Tools of the Trade: Eli Estrecho explains laser trapping for Nature series

Credit: Charlotte Gurr/Springer Nature Ltd

A ‘pumped’ laser can be used to trap and manipulate an exciton-polariton condensate.

These quantum fluids, which can behave as a resistanceless superfluid in certain conditions, need continuous replenishing, with the pumping laser supplying both a reservoir of electrons and confining force.

“The pumping laser can trap the quantum fluid as the particles are repelled from the pump region, similarly to the way the walls of a cup confine water,” explains FLEET Research Fellow Dr Eliezer Estrecho (ANU).

Eli has just written an explainer on the process of laser trapping and manipulation for the Nature Review Physics series ‘Tools of the Trade’.

The new series plans to spotlight a number of scientific methods for a wide audience, covering both experimental and theoretical/computational techniques.

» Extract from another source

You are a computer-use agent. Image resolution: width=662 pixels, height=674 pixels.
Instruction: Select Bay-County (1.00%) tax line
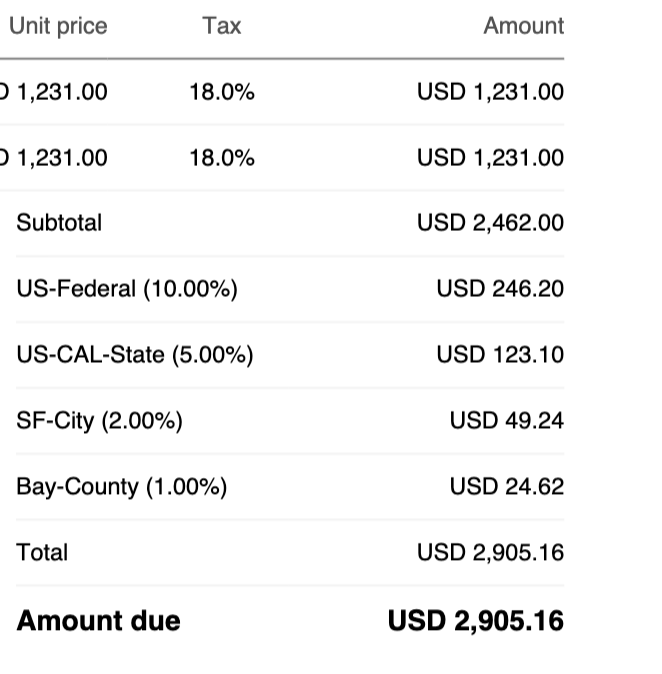121,487
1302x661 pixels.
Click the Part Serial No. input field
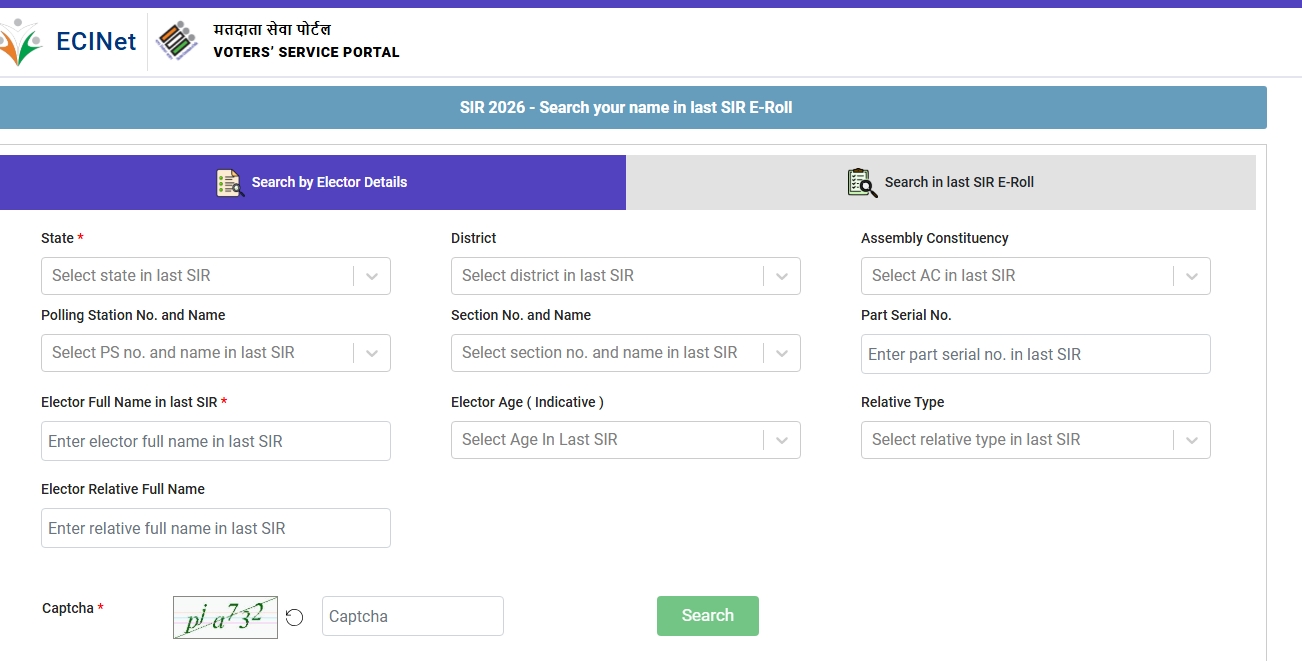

Eli’s article Laser trapping and manipulation of exciton–polariton quantum fluids explains that the technique can be used to create perturbations of the condensate, useful for probing and manipulating the quantum fluid.

“Surprisingly, these laser- based methods of trapping and probing the exciton- polariton quantum fluid are easy to implement,” says Eli. “A metal sheet with holes or a digital micromirror device can be used as a beam shaping mask which can be directly imaged onto the sample, without the use of sophisticated and expensive spatial light modulators. In addition, a top hat beam shaping lens can greatly improve the intensity profile of the illumination.”

Look for future FLEET articles in the series, and follow Nature Physics Review’s twitter feed for more pieces on different techniques.

Eliezer Estrecho studies the behaviour of exciton-polaritons as part of FLEET’s research theme 2, exciton superfluids, working with Elena Ostrovskaya at the ANU. He is currently studying condensation of polaritons in gallium-arsenide-based microcavities using single-shot experiments and large optically induced traps. He is also working on creating polariton condensates using atomically-thin materials.

The Centre for Future Low-Energy Electronics Technologies (FLEET) is a collaboration of over a hundred researchers, seeking to develop ultra-low energy electronics to face the challenge of energy use in computation, which already consumes 8% of global electricity, and is doubling each decade.